伊丹十三監督作品は、‘静かな生活’以外は全部観たが、ナリポン的には‘タンポポ’がベスト。
タンポポは1985年の作品、当時、私はシンガポールに住んでいたのでリアルでは観ていない。
観たのは、1990年頃、テレビでやっていたのを録画したものが初めてだと思う。

一度で気に入って、何度か観なおしたと思う。

で、今日、また観てみた。
この前書いた、‘王様のレストラン’で盛り上がったのを機に、
何となく、この映画を観てみたくなったのだ。

で、20年前の作品を15年ぶりに観てみると、唖然とすること、新たな発見がいろいろとあった。

先ず、信じられないくらい、お恥ずかしい話だが、映画に出てくる、白い服を着た男が、
役所広司だということを、今日初めて知ったOrz

今の日本の男優の中では、最も‘達者な役者’のひとりだといえる役所だが、
当時はあの‘白服’が彼だとは気付けなかった。
その後、飽きるほど、役所の作品を観るが、時間をフィード・バックさせて、
あの時の‘白服’は役所だよね、とは思いも寄らなかった。

あの‘白服’について言えば、もうひとつ、大発見をした。
あの白い服、白い帽子、そしてそして、バックに流れるマーラーの交響曲第5番・・・

そう、あの衣装と音楽は、ヴィスコンティ監督の‘ベニスに死す’に登場する
ダーク・ボガードにあやかったものに違いない。

プロフにも書いているように、‘ベニスに死す’は私の生涯ベスト10に入る映画だ。
前に観たときにも、当然気付けた筈なのに、何故だろう・・・。

余談になるが、‘白服男’の相手役の女性を演じている、黒田福美。
勿論、当時アイデンティを取れるような女優ではなかったが、
今日、顔を観てひょっとしてと思ったら、
私の嫌いなワイドショーのコメンテイターじゃないか。

因みに私が一番嫌悪感を覚える女性コメンテイターは、
八代亜紀より厚化粧で、草野仁より偽善っぽい南美希子。
黒田は、顔立ちは悪くないし、頭も悪くはなさそうだが、南と同じ‘偽善臭’はプンプンする。
(まあコメンテイターの8割は、そうだろうが)

嫌な奴だと思っていたら、今日はその彼女の20年前の、‘おっぱい’を見る羽目に(笑)

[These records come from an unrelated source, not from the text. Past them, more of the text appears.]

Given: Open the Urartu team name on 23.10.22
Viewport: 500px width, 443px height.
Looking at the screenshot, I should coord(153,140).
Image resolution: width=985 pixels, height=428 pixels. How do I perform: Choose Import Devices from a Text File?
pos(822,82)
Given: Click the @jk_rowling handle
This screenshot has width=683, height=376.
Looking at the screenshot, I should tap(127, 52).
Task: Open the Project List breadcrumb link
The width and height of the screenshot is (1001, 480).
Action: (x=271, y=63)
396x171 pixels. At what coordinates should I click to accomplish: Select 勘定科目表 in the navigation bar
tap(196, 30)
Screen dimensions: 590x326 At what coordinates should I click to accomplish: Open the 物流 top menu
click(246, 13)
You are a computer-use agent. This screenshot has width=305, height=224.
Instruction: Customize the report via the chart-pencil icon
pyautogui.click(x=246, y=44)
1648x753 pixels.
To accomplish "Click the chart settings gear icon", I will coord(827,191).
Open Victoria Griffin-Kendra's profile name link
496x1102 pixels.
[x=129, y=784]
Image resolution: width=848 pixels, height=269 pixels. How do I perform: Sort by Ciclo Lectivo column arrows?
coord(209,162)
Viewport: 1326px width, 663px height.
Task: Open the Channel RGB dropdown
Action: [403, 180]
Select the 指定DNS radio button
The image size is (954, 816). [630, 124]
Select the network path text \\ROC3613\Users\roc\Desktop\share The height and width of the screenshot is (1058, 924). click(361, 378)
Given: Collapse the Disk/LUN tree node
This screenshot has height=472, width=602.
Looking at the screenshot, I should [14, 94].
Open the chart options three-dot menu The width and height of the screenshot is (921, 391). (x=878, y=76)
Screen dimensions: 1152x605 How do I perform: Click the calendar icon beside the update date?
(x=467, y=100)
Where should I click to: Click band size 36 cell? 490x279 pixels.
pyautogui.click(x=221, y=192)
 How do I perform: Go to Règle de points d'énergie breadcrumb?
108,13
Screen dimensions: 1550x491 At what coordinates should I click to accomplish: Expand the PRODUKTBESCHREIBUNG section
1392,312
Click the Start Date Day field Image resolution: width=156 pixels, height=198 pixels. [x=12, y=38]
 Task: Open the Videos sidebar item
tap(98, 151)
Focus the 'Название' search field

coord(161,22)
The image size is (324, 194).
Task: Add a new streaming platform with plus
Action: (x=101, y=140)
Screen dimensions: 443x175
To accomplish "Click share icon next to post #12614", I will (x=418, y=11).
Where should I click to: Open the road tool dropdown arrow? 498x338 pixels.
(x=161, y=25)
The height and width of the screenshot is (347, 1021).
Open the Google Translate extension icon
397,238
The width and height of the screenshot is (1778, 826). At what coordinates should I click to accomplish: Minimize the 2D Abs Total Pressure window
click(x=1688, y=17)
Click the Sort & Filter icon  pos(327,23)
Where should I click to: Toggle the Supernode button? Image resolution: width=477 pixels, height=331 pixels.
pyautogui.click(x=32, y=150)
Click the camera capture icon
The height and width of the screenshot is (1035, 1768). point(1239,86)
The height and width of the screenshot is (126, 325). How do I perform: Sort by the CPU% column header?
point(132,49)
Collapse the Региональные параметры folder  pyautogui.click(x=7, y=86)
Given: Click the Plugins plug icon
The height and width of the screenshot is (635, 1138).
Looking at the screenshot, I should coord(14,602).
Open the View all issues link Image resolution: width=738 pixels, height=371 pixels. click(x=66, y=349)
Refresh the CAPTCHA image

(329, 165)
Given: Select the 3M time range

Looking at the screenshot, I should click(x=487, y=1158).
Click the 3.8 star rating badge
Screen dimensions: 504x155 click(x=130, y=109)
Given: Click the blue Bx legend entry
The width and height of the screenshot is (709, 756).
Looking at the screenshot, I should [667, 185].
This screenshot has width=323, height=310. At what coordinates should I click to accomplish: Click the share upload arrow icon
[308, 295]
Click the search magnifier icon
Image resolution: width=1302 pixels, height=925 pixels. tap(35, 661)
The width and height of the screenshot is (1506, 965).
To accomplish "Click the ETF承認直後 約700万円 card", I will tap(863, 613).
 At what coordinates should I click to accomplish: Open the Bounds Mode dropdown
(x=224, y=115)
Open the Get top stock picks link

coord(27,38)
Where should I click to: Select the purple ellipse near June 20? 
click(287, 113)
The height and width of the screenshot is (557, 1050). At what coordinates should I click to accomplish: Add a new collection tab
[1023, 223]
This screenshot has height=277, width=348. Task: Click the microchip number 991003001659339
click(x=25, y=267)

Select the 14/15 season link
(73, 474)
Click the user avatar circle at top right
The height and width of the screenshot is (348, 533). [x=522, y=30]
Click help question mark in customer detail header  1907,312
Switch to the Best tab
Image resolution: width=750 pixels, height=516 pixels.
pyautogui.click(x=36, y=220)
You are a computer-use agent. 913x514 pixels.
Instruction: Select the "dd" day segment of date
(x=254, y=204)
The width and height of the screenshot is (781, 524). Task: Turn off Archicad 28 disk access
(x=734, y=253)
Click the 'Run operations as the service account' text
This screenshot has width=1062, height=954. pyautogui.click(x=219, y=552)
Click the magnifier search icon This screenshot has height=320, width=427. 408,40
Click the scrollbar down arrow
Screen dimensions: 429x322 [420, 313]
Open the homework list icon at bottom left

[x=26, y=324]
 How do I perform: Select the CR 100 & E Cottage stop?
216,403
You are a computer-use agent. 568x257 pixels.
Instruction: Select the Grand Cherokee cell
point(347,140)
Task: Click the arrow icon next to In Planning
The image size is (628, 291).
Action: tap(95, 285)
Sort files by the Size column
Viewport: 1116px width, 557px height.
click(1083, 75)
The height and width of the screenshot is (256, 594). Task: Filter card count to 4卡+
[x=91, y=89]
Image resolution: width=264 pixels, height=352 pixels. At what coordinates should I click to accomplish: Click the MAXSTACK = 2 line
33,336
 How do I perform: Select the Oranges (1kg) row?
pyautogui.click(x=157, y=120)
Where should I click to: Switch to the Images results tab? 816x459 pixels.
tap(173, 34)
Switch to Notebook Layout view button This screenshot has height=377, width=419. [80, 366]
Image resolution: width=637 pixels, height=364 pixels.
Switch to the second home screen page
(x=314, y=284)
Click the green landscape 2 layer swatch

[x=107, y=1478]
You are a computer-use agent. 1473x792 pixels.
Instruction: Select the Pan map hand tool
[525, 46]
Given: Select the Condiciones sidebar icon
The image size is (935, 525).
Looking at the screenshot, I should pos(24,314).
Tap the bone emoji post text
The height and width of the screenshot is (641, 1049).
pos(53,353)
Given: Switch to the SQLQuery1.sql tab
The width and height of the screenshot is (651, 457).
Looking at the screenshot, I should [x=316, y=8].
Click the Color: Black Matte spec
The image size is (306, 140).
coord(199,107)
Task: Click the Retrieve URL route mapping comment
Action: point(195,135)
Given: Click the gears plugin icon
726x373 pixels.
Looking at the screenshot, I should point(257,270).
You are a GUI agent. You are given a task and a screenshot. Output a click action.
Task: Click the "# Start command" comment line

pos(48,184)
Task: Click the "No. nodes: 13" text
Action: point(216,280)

あっ、そうそう、これは当時は知りようもないが、海女さん役で出ていた少女は
洞口依子だというのも、今日初めて知った。

でも、ナリポン的今日の最大の発見はなんといってもこれだ。

大滝秀治が扮する老人が、蕎麦屋でおしるこの餅を喉に詰まらせるシーンがある。
あの蕎麦屋が、‘赤坂砂場’という実在する蕎麦屋だということ。
最後に勤めていた会社に近かったせいもあり、通算で50~60回は通った店だ。

店内は滅茶苦茶狭いが、広角レンズを駆使しているから随分と広く見える。
それだけの回数を通うと、画面に映った全部の席で食べた経験があるが、
一番多かったのが、ちょうど、老人の向かい側で、掃除機が出てくるところ。

蕎麦屋の店員が

♪かもなん~、てんぷらそば~、おしるこ~♪

と詩吟のようなしゃべり方をするのは、砂場ではなく
‘かんだやぶそば’を真似たものだろう。

15年前には気付けなかったことが、その後の‘人生経験’によって、
同じシーンをより深く味わえるような気分に・・・、それが、なんとも嬉しかった。

同時に、こういうふうに、知らないから味わえない事は、知っているから味わえる事に較べて、
無数にあるんだろうなと思った。


他に、感じたこと、思ったこと。

・いまやハリウッドスターの渡辺謙が若くて、痩せていて、全然違う。

・ラーメンの正しい食し方はいいけど、ラーメンそのものの映像が、いまや全然美味そうに見えない。

・メイクをしたり、着替えをしても宮本信子は殆ど変わりない。

・‘砂の器‘で放浪していた、加藤嘉は相変わらず、ボロをまといホームレス生活をしている。

・スーパーの店長をしている津川雅彦は、11年後にスーパーの経営者になるのか@スーパーの女

・桜金造が死んだ時、生前の活躍シーンとして使われるのは、‘ツルツルのシコシコでっしゃろ’



という訳で、好きな映画は時にリピートして観ると再発見がザクザク。


ところで、この映画のリヴューを読むと、
みんな‘ラーメンが食べたくなりました’とか書いているけど、

今日の私は、いい蕎麦屋で‘美味い卵焼きと濃いツユの蕎麦がたべたくなりました’(笑)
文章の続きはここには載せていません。